We don’t even call it Pretty Little Liars in this house; my husband calls it shame show. As in “Liddy can’t talk right now her shame show is on. She’ll call you back in one hour, or if something sad happens whenever she stops crying.” I have friends who ask, “What is shame show, is it cupcake wars or something?” and I laugh in their faces. Is it cupcake wars? I would KILL to be obsessed with cupcake wars. Maybe then I would learn an actual skill from my shame show, like how to make a delicious cupcake! All Pretty Little Liars teaches me is how to repeatedly make poor life decisions.

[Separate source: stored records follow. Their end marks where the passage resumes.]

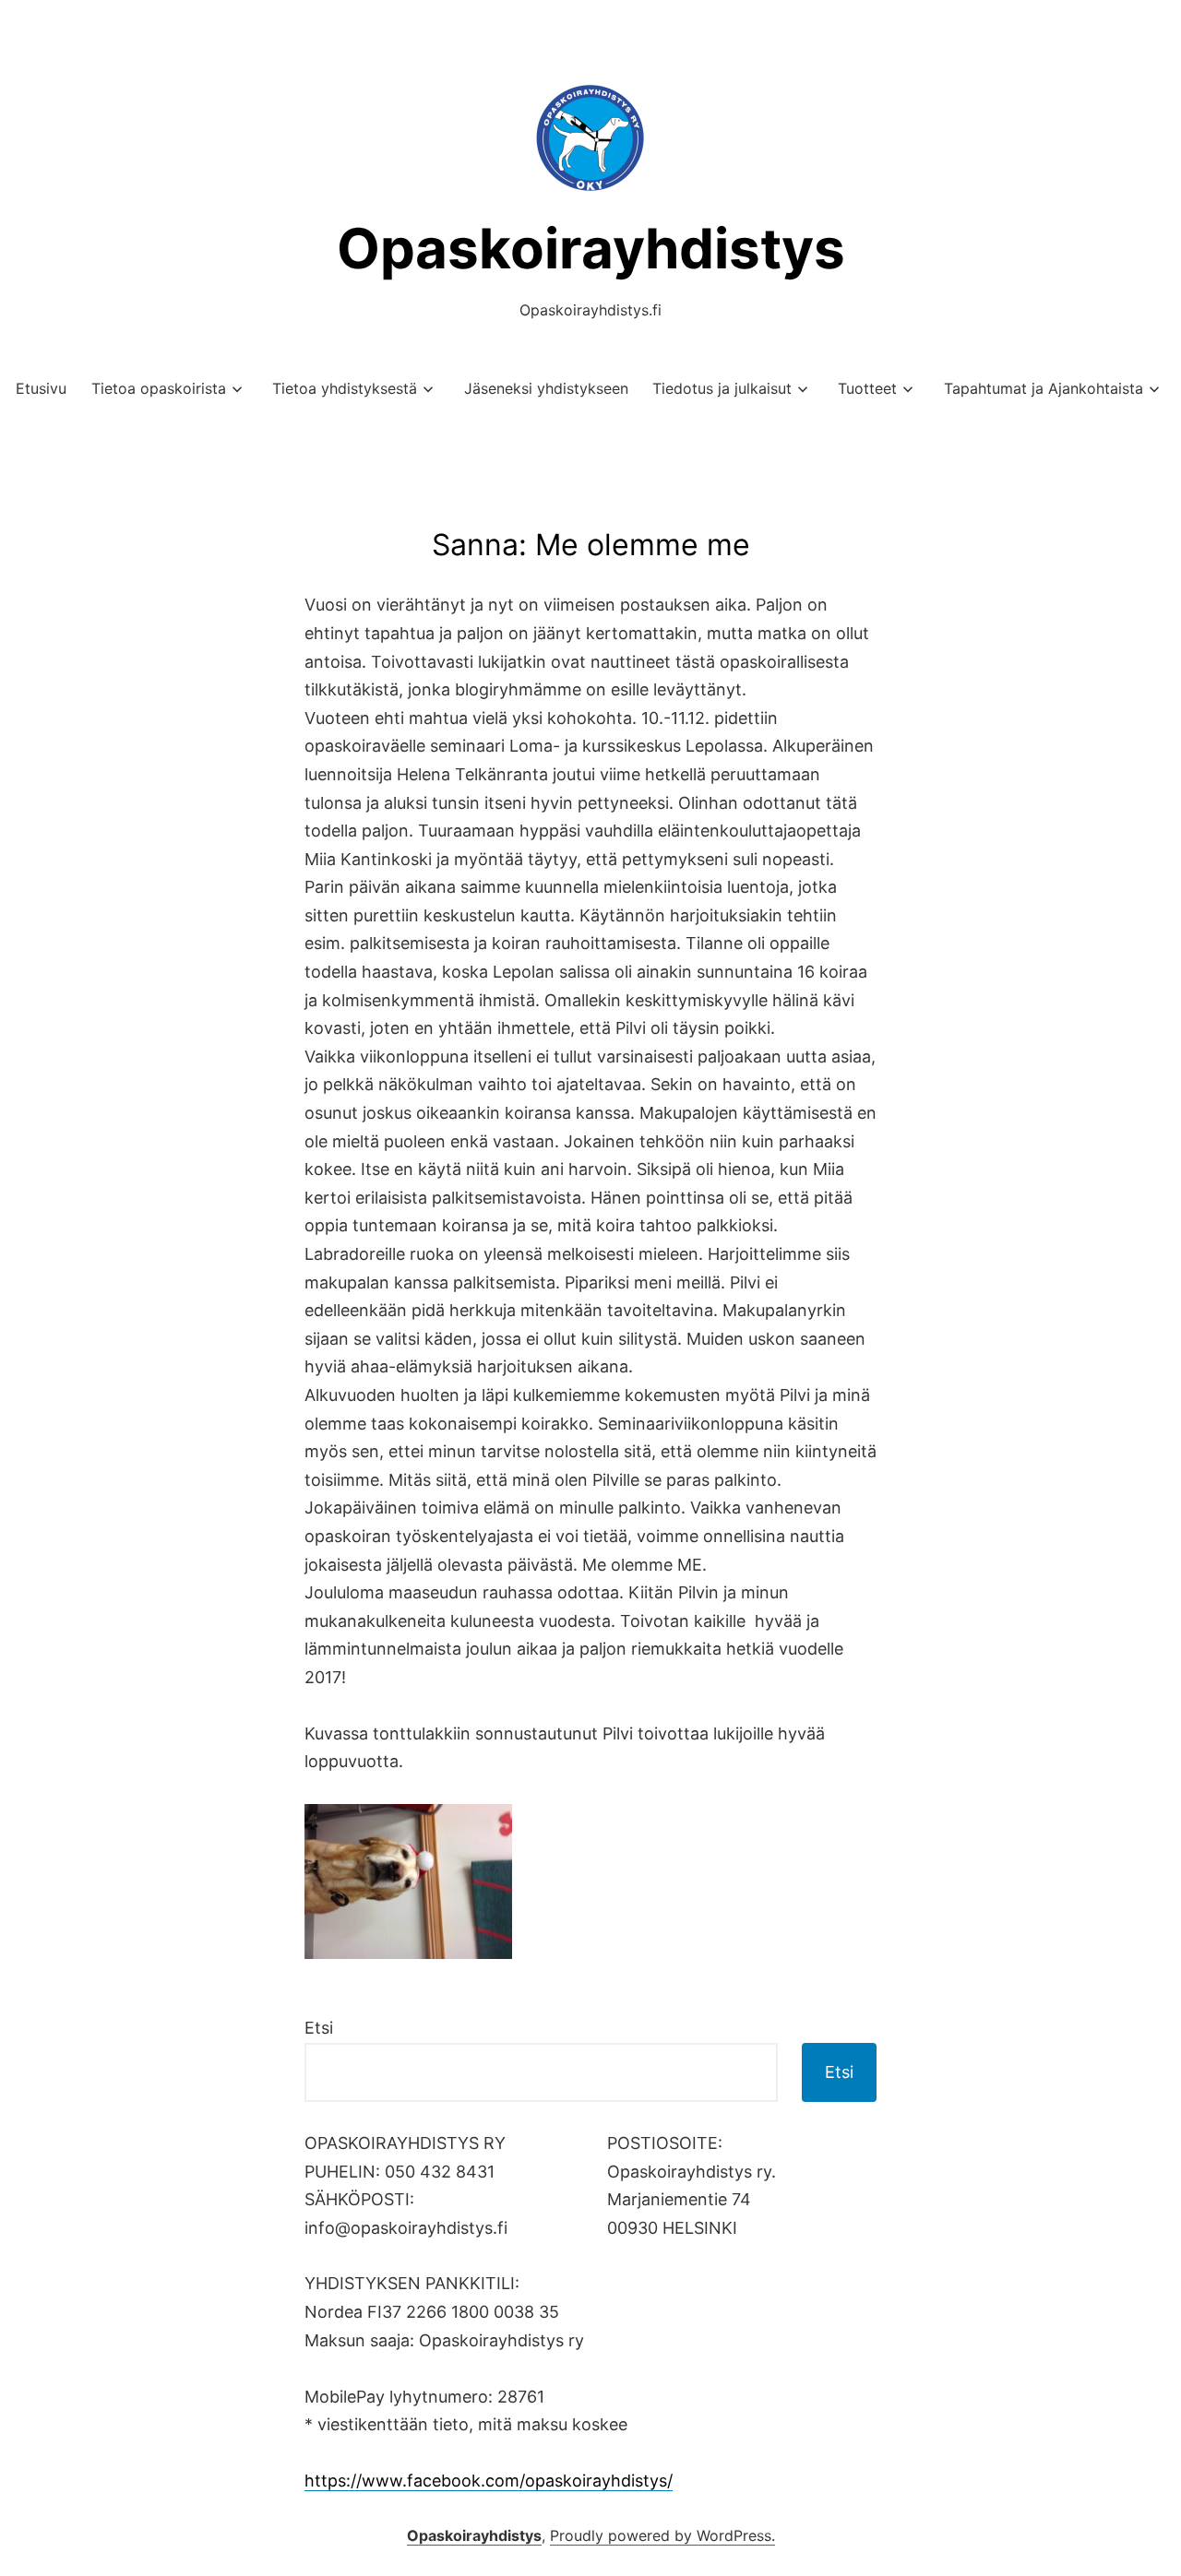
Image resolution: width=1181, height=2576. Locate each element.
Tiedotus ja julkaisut (722, 388)
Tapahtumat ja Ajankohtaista (1043, 388)
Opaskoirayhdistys (591, 248)
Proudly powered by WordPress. (662, 2535)
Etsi (318, 2027)
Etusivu (41, 388)
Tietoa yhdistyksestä (344, 388)
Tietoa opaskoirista (158, 388)
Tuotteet (867, 388)
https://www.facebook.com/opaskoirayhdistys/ (488, 2480)
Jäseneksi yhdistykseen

I recently learned that my nightmare is about to come to an end. After 7 season, 160 hours I will soon be free! I just assumed it would go on forever. Every Tuesday my husband would say, “you don’t have to do this sweetie” and I would say, “darling, I must know if Caleb and Hannah get back together or I shall surely parish.” I just assumed Pretty Little Liars was one of those shows that can never truly be killed. I thought it was a Litch television series.
As the end of the series approaches I am relieved to be free of this burden but I also have so many worries. What if Aria marries Ezra instead of punching him in the face with a fistful of Jason’s perfect hair? What if I can never love another TV show as much as I love this one? What if I’m trapped in a hell dimension and the show just starts all over again from season one. What if the show never really ends? I’ve heard talk recently of a spinoff based on Allison, but I think I could have the strength to avoid it. I think that, but my monkey brain…oh shit.